In what was the largest public demonstration in history, hundreds of millions of people in 126 countries turned off their lights for one hour on March 27, 2010 in support of World Wildlife Fund’s Earth Hour. In the U.S., 90 million people–representing every state and the nation’s capital–participated in Earth Hour’s call for action on climate change.
The spirit of Earth Hour will be carried forward in practical ways, as cities and individuals go beyond the symbolism of turning off lights to taking real climate-saving actions in their daily lives. That spirit will be expressed as we move to the 40th anniversary of Earth Day and beyond.
Earth Day was conceived by Wisconsin U.S. Senator Gaylord Nelson as a nationwide teach-in day on the environment. The first Earth Day on April 22, 1970 marked the beginning of the modern environmental movement as more than 20 million people organized to protect the planet.
Media coverage of the first Earth Day included a 1-hour special report on CBS News called “Earth Day: A Question of Survival,” narrated by the late Walter Cronkite with correspondents reporting from a dozen major cities across the country. According to the Environmental Protection Agency, public opinion polls indicated a permanent change in national priorities following Earth Day 1970.
During the 1970s, a number of important pieces of environmental legislation were passed, among them the Clean Air Act, the Water Quality Improvement Act, the Endangered Species Act, the Toxic Substances Control Act and the Surface Mining Control and Reclamation Act.
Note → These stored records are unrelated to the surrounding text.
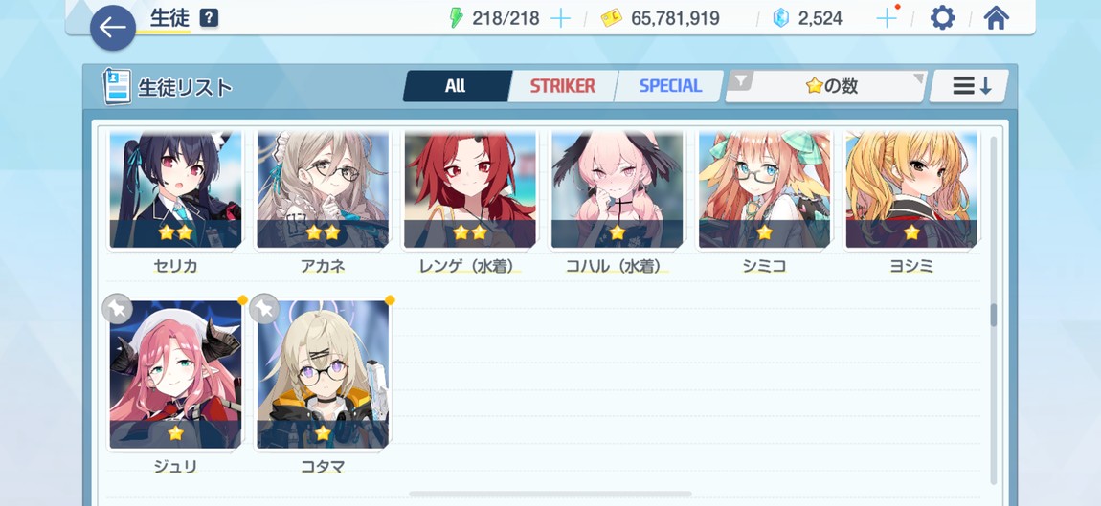The image size is (1101, 506).
Task: Click the green energy bolt icon
Action: [x=457, y=18]
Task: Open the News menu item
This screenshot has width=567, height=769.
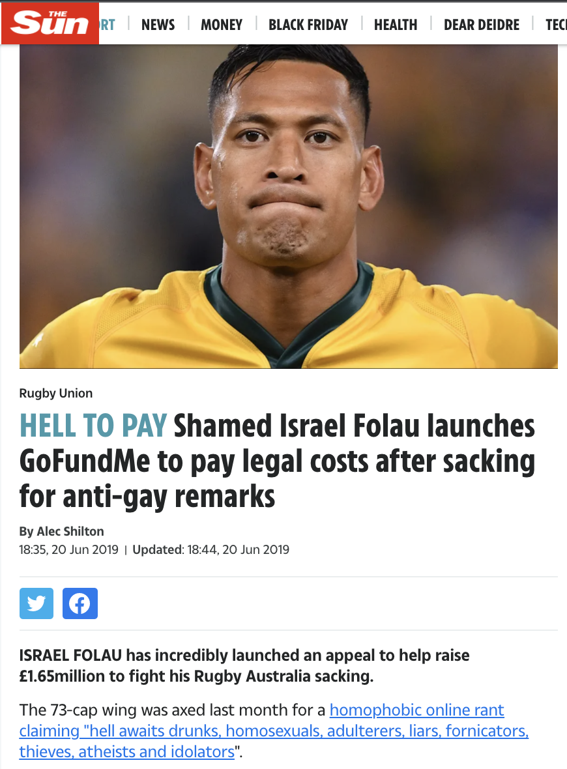Action: 158,25
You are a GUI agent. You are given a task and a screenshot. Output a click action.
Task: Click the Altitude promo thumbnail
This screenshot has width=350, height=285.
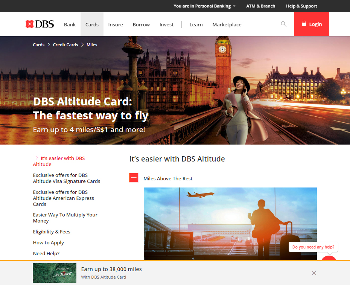click(x=55, y=273)
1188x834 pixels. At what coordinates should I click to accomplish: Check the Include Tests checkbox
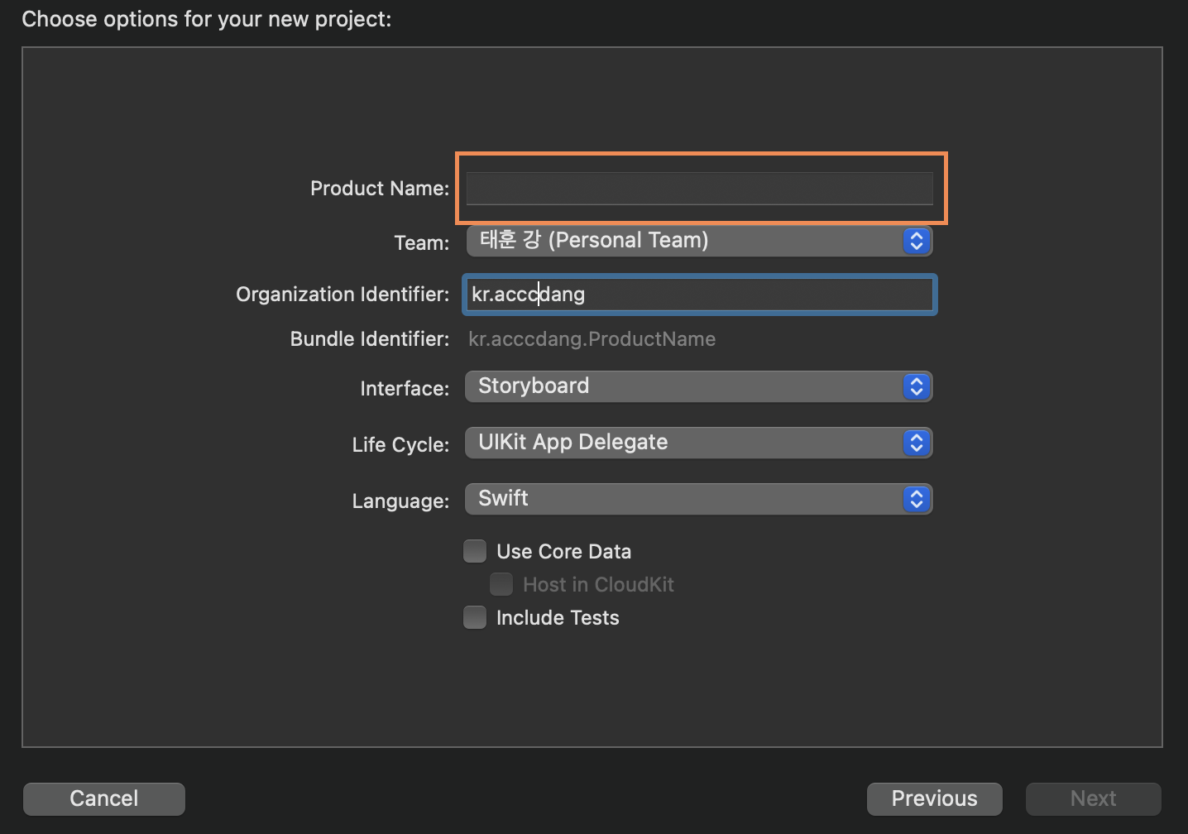pyautogui.click(x=475, y=617)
Another key development was the establishment, in December 1970, of the Environmental Protection Agency, which was tasked with protecting human health and safeguarding the natural environment—air, water and land.
Many cities now extend the observance of Earth Day events to an entire week, usually starting on April 16 and ending on Earth Day, April 22. These events are designed to encourage environmentally-aware behaviors, such as recycling, using energy efficiently, and reducing or reusing disposable items.
Longmont will celebrate Earth Day in conjunction with Arbor Day and the 30th year that Longmont has been recognized as a Tree City USA. It will be held at Thompson Park (4th Avenue and Bross) this Saturday, April 17th between 11:00 AM and 3:00 PM. The event will be held on April 24th in the event of rain.